Ich war zum Zeitpunkt der Operation erst 20 Jahre ALT und hatte wenig Lust den Rest meines Lebens mit einer unbrauchbaren Hand herumzulaufen. Ich werde die Platte mein Leben lang tragen und muss dir leider sagen, dass sie für mich schon eine Einschränkung ist. Allerdings eine verkraftbare Einschränkung im Gegensatz zur Fallhand. Kraftsport ist nicht wirklich möglich, bzw. nur beschränkt. Der letzte Umzug war für mich allerdings kein Problem. Sie schmerzt ab und zu mal ein wenig (Wetterfühligkeit), aber das ist auch noch im Rahmen. Bei abrupter Entlastung z.B. beim Klebeband abreißen, schmerzt es schon kurz sehr stark. Bei Belastung schmerzt es erst, wenn man sie zu stark belastet. Bezüglich der Arthrose ist mir nichts bekannt. Ich habe nur eine minimale Streckhemmung die etwas beim Bogensport stört, da der Arm bei diesem ganz gestreckt werden sollte, damit das halten bei vollem Auszug einfacher ist. Ansonsten kann ich eigentlich alles machen.

Da ich kein Arzt bin möchte ich dir keinen Rat geben in Hinsicht auf deine Entscheidung. Ich habe das Risiko, mit den Informationen die ich bekommen habe, abgeschätzt und für mich entschieden, dass das Verbleiben vom Fitnessstudio, anstrengendere Haltung beim Bogen schießen und ganz selten ein wenig Schmerzen, die bessere Wahl für mich sind.
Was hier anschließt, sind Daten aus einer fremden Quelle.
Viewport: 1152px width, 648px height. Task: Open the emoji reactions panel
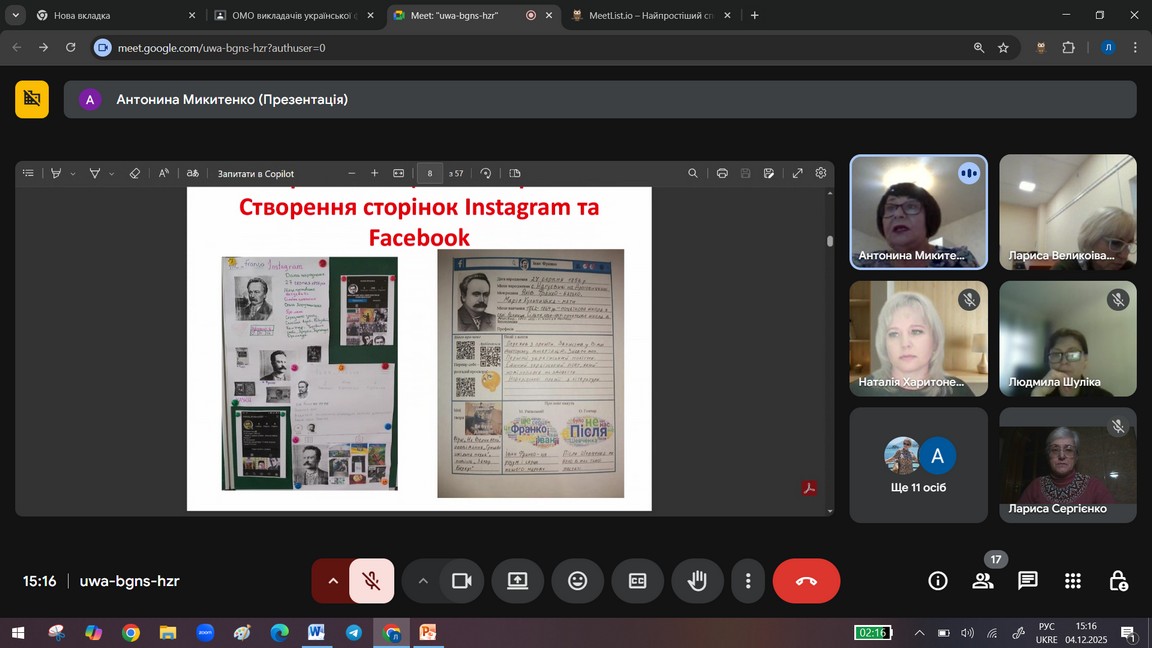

Ich hoffe du triffst die richtige Entscheidung für dich und kannst relativ beschwerdefrei in Zukunft leben. Gute Besserung und alles gute für die Zukunft.

LG Dennis
 
Di17  sagt am 22.02.2019
Hallo zusammen. Ich habe eure beiträge alle gelesen und freue mich dass es hier leute gibt die des gleichern sind. Meine op ist jetzt fast 2 jahre her und habe exakt die gleichen beschwerden wie du dennis. Mir hat man auch abgeraten von der entfernung der platte. Ein wenig wissen habe ich schon, würde das auch nicht machen lassen da die risiken zu hoch sind. Wie gehts dir dennis und den anderen heute? Würde mich freuen wenn ihr antworten würdet!
 
PiaMe  sagt am 21.06.2019
Hallo!
Die Beiträge hier sind bis auf den letzten schon etwas älter, dennoch möchte ich als Betroffene etwas schreiben. In der Hoffnung, dass sich jemand meldet.
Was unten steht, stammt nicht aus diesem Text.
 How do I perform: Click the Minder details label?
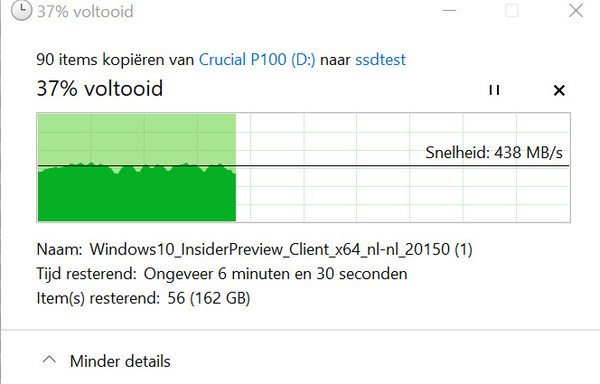(120, 361)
Ich habe seit einem Unfall im Mai 2018 im linken Oberarm 2 Titanplatten und im Ellbogen wurde eine Zuggurtung gemacht, zudem befindet sich im Ellbogen ein großer Nagel, im Oberarm eine zusätzliche Schraube. Nach dem Unfall wurde zunächst in einer Not-OP ein externer Fixateur angebracht, kurz darauf in einer weiteren OP das oben beschriebene Material eingesetzt. 6 Monate lang hatte ich leider der falschen Physiotherapeutin vertraut, erst durch intensive Physiotherapie im Krankenhaus könnte ich meinen Arm und die Hand wieder etwas bewegen. Inzwischen sind seit dem Unfall 13 Monate vergangen und ich kann Arm und Hand wieder recht gut benutzen und auch das Gefühl in den Fingern ist wieder da. Die Titanplatten verursachen jedoch oftmals große Schmerzen, ich spüre das Material der Zuggurtung ganz deutlich und sehr unangenehm. Der Oberarm und Ellbogen sind dich das viele Material ziemlich deformiert und zeichnen sich zudem ganz deutlich durch die Haut ab. Jedenfalls wurde mir zur Materialentfernung geraten und ich möchte diese Fremdkörper wieder aus meinem Körper heraus haben, trotz der Risiken. Erst heute hatte ich wieder Termin im Krankenhaus und ein ausführliches Gespräch mit dem Chirurgen. Die OP ist schon kommenden Montag. Ich bin recht optimistisch, dass diese 3. OP auch gut verlaufen wird. Vielleicht hat sich in Bezug auf Metallentfernung in den letzten Jahren Entscheidendes geändert? Jedenfalls wurde mir zur Metallentfernung geraten.
Ich würde mich freuen, wenn sich hier Betroffene melden, die sich wie ich für die Metallentfernung entschieden haben.